▸ What to work on:
Each record in the listing below is to be duplicated exactly.

=== Section Start ===

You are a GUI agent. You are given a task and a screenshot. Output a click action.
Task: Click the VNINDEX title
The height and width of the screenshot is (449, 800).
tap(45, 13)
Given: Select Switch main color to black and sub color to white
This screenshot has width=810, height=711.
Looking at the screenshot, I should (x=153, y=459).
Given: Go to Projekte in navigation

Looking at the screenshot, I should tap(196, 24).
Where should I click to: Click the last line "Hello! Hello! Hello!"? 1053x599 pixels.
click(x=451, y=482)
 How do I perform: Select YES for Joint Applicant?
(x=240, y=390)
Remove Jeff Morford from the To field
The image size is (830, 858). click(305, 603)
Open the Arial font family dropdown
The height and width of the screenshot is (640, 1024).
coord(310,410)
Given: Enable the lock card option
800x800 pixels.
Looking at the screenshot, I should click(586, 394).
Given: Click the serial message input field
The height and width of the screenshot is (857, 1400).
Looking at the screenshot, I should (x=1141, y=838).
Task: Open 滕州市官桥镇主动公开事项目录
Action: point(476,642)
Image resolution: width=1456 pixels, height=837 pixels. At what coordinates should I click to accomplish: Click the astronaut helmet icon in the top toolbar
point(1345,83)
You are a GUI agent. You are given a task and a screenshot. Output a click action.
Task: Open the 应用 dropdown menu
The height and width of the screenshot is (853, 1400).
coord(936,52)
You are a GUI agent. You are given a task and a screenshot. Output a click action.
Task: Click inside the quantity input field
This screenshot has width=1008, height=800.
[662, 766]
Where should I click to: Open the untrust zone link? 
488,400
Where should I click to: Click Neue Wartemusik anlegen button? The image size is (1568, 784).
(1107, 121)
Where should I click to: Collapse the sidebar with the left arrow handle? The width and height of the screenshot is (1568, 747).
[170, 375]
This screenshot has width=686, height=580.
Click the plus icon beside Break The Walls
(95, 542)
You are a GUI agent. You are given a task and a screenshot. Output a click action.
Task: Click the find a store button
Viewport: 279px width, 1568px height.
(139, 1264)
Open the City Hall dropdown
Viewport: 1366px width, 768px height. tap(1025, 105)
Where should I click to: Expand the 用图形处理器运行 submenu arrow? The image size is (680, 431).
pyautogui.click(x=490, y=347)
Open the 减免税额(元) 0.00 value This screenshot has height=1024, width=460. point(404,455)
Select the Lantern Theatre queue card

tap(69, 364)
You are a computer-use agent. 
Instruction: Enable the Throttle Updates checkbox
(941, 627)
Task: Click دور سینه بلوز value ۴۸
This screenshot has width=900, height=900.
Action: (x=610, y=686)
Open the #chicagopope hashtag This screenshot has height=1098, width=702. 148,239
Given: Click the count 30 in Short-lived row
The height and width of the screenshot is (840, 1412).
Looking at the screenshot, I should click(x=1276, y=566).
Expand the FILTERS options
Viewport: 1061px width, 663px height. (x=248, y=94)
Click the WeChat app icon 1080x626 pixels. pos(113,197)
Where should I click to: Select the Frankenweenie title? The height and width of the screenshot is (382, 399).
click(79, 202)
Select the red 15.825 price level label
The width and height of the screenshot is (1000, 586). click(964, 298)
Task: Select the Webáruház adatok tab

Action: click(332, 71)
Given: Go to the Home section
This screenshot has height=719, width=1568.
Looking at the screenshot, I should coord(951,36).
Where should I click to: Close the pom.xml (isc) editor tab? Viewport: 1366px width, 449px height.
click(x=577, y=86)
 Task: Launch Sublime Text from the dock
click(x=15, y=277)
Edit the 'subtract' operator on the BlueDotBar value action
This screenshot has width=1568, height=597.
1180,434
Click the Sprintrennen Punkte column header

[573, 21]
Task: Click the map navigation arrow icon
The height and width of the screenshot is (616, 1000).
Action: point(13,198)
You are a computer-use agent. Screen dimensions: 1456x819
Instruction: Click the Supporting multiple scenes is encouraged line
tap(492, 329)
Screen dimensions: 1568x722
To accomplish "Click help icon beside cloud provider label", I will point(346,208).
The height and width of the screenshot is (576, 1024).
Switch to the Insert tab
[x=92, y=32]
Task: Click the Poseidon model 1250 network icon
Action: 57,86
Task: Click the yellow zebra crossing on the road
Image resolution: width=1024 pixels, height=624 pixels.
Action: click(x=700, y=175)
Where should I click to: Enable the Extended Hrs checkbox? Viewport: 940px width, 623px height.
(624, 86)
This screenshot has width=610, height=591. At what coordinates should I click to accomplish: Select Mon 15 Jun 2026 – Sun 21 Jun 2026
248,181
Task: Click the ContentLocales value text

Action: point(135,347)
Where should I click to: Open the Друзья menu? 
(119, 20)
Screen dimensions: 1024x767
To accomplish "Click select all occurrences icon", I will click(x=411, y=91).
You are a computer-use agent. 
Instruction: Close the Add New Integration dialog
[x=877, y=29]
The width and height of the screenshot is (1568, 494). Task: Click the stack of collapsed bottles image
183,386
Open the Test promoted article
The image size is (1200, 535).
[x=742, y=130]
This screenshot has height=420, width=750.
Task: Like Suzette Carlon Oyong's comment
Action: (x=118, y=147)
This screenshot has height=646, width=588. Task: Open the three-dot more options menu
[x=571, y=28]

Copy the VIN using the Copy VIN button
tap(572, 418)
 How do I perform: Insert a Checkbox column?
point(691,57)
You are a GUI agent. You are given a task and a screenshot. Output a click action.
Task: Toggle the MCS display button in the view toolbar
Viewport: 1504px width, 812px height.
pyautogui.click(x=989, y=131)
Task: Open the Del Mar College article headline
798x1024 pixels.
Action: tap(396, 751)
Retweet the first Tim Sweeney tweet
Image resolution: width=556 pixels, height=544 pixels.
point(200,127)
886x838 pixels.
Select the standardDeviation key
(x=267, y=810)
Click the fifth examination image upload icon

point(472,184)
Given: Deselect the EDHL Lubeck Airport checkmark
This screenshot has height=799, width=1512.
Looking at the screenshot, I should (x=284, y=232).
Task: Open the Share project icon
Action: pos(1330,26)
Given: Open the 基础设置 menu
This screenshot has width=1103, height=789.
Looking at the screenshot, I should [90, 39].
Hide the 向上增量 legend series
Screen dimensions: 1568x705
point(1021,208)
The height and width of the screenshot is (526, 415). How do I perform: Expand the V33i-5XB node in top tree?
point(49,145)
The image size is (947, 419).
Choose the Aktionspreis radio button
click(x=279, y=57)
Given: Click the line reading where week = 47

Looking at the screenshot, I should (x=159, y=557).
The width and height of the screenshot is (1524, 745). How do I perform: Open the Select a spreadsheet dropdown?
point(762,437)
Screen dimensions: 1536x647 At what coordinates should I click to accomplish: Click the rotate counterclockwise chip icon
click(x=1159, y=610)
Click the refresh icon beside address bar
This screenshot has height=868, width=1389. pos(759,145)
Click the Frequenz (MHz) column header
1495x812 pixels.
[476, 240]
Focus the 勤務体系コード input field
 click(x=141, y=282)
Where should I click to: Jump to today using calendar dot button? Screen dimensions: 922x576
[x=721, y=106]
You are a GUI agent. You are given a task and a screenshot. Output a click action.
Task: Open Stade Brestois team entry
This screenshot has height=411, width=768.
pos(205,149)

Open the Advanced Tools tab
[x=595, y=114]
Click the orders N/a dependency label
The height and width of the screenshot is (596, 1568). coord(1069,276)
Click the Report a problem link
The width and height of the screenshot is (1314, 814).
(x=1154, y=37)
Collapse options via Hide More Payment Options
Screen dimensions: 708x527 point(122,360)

=== Section End ===

▸ Task solution:
You are a GUI agent. You are given a task and a screenshot. Output a click action.
Task: Click the VNINDEX title
The height and width of the screenshot is (449, 800).
tap(45, 13)
Given: Select Switch main color to black and sub color to white
This screenshot has width=810, height=711.
Looking at the screenshot, I should (x=153, y=459).
Given: Go to Projekte in navigation

Looking at the screenshot, I should tap(196, 24).
Where should I click to: Click the last line "Hello! Hello! Hello!"? 1053x599 pixels.
click(x=451, y=482)
 How do I perform: Select YES for Joint Applicant?
(x=240, y=390)
Remove Jeff Morford from the To field
The image size is (830, 858). click(305, 603)
Open the Arial font family dropdown
The height and width of the screenshot is (640, 1024).
coord(310,410)
Given: Enable the lock card option
800x800 pixels.
Looking at the screenshot, I should click(586, 394).
Given: Click the serial message input field
The height and width of the screenshot is (857, 1400).
Looking at the screenshot, I should (x=1141, y=838).
Task: Open 滕州市官桥镇主动公开事项目录
Action: point(476,642)
Image resolution: width=1456 pixels, height=837 pixels. At what coordinates should I click to accomplish: Click the astronaut helmet icon in the top toolbar
point(1345,83)
You are a GUI agent. You are given a task and a screenshot. Output a click action.
Task: Open the 应用 dropdown menu
The height and width of the screenshot is (853, 1400).
coord(936,52)
You are a GUI agent. You are given a task and a screenshot. Output a click action.
Task: Click inside the quantity input field
This screenshot has width=1008, height=800.
[662, 766]
Where should I click to: Open the untrust zone link? 
488,400
Where should I click to: Click Neue Wartemusik anlegen button? The image size is (1568, 784).
(1107, 121)
Where should I click to: Collapse the sidebar with the left arrow handle? The width and height of the screenshot is (1568, 747).
[170, 375]
This screenshot has width=686, height=580.
Click the plus icon beside Break The Walls
(95, 542)
You are a GUI agent. You are given a task and a screenshot. Output a click action.
Task: Click the find a store button
Viewport: 279px width, 1568px height.
(139, 1264)
Open the City Hall dropdown
Viewport: 1366px width, 768px height. tap(1025, 105)
Where should I click to: Expand the 用图形处理器运行 submenu arrow? The image size is (680, 431).
pyautogui.click(x=490, y=347)
Open the 减免税额(元) 0.00 value This screenshot has height=1024, width=460. point(404,455)
Select the Lantern Theatre queue card

tap(69, 364)
You are a computer-use agent. 
Instruction: Enable the Throttle Updates checkbox
(941, 627)
Task: Click دور سینه بلوز value ۴۸
This screenshot has width=900, height=900.
Action: (x=610, y=686)
Open the #chicagopope hashtag This screenshot has height=1098, width=702. 148,239
Given: Click the count 30 in Short-lived row
The height and width of the screenshot is (840, 1412).
Looking at the screenshot, I should click(x=1276, y=566).
Expand the FILTERS options
Viewport: 1061px width, 663px height. (x=248, y=94)
Click the WeChat app icon 1080x626 pixels. pos(113,197)
Where should I click to: Select the Frankenweenie title? The height and width of the screenshot is (382, 399).
click(79, 202)
Select the red 15.825 price level label
The width and height of the screenshot is (1000, 586). click(964, 298)
Task: Select the Webáruház adatok tab

Action: click(332, 71)
Given: Go to the Home section
This screenshot has height=719, width=1568.
Looking at the screenshot, I should coord(951,36).
Where should I click to: Close the pom.xml (isc) editor tab? Viewport: 1366px width, 449px height.
click(x=577, y=86)
 Task: Launch Sublime Text from the dock
click(x=15, y=277)
Edit the 'subtract' operator on the BlueDotBar value action
This screenshot has width=1568, height=597.
1180,434
Click the Sprintrennen Punkte column header

[573, 21]
Task: Click the map navigation arrow icon
The height and width of the screenshot is (616, 1000).
Action: point(13,198)
You are a computer-use agent. Screen dimensions: 1456x819
Instruction: Click the Supporting multiple scenes is encouraged line
tap(492, 329)
Screen dimensions: 1568x722
To accomplish "Click help icon beside cloud provider label", I will point(346,208).
The height and width of the screenshot is (576, 1024).
Switch to the Insert tab
[x=92, y=32]
Task: Click the Poseidon model 1250 network icon
Action: 57,86
Task: Click the yellow zebra crossing on the road
Image resolution: width=1024 pixels, height=624 pixels.
Action: click(x=700, y=175)
Where should I click to: Enable the Extended Hrs checkbox? Viewport: 940px width, 623px height.
(624, 86)
This screenshot has width=610, height=591. At what coordinates should I click to accomplish: Select Mon 15 Jun 2026 – Sun 21 Jun 2026
248,181
Task: Click the ContentLocales value text

Action: point(135,347)
Where should I click to: Open the Друзья menu? 
(119, 20)
Screen dimensions: 1024x767
To accomplish "Click select all occurrences icon", I will click(x=411, y=91).
You are a computer-use agent. 
Instruction: Close the Add New Integration dialog
[x=877, y=29]
The width and height of the screenshot is (1568, 494). Task: Click the stack of collapsed bottles image
183,386
Open the Test promoted article
The image size is (1200, 535).
[x=742, y=130]
This screenshot has height=420, width=750.
Task: Like Suzette Carlon Oyong's comment
Action: (x=118, y=147)
This screenshot has height=646, width=588. Task: Open the three-dot more options menu
[x=571, y=28]

Copy the VIN using the Copy VIN button
tap(572, 418)
 How do I perform: Insert a Checkbox column?
point(691,57)
You are a GUI agent. You are given a task and a screenshot. Output a click action.
Task: Toggle the MCS display button in the view toolbar
Viewport: 1504px width, 812px height.
pyautogui.click(x=989, y=131)
Task: Open the Del Mar College article headline
798x1024 pixels.
Action: tap(396, 751)
Retweet the first Tim Sweeney tweet
Image resolution: width=556 pixels, height=544 pixels.
point(200,127)
886x838 pixels.
Select the standardDeviation key
(x=267, y=810)
Click the fifth examination image upload icon

point(472,184)
Given: Deselect the EDHL Lubeck Airport checkmark
This screenshot has height=799, width=1512.
Looking at the screenshot, I should (x=284, y=232).
Task: Open the Share project icon
Action: pos(1330,26)
Given: Open the 基础设置 menu
This screenshot has width=1103, height=789.
Looking at the screenshot, I should [90, 39].
Hide the 向上增量 legend series
Screen dimensions: 1568x705
point(1021,208)
The height and width of the screenshot is (526, 415). How do I perform: Expand the V33i-5XB node in top tree?
point(49,145)
The image size is (947, 419).
Choose the Aktionspreis radio button
click(x=279, y=57)
Given: Click the line reading where week = 47

Looking at the screenshot, I should (x=159, y=557).
The width and height of the screenshot is (1524, 745). How do I perform: Open the Select a spreadsheet dropdown?
point(762,437)
Screen dimensions: 1536x647 At what coordinates should I click to accomplish: Click the rotate counterclockwise chip icon
click(x=1159, y=610)
Click the refresh icon beside address bar
This screenshot has height=868, width=1389. pos(759,145)
Click the Frequenz (MHz) column header
1495x812 pixels.
[476, 240]
Focus the 勤務体系コード input field
 click(x=141, y=282)
Where should I click to: Jump to today using calendar dot button? Screen dimensions: 922x576
[x=721, y=106]
You are a GUI agent. You are given a task and a screenshot. Output a click action.
Task: Open Stade Brestois team entry
This screenshot has height=411, width=768.
pos(205,149)

Open the Advanced Tools tab
[x=595, y=114]
Click the orders N/a dependency label
The height and width of the screenshot is (596, 1568). coord(1069,276)
Click the Report a problem link
The width and height of the screenshot is (1314, 814).
(x=1154, y=37)
Collapse options via Hide More Payment Options
Screen dimensions: 708x527 point(122,360)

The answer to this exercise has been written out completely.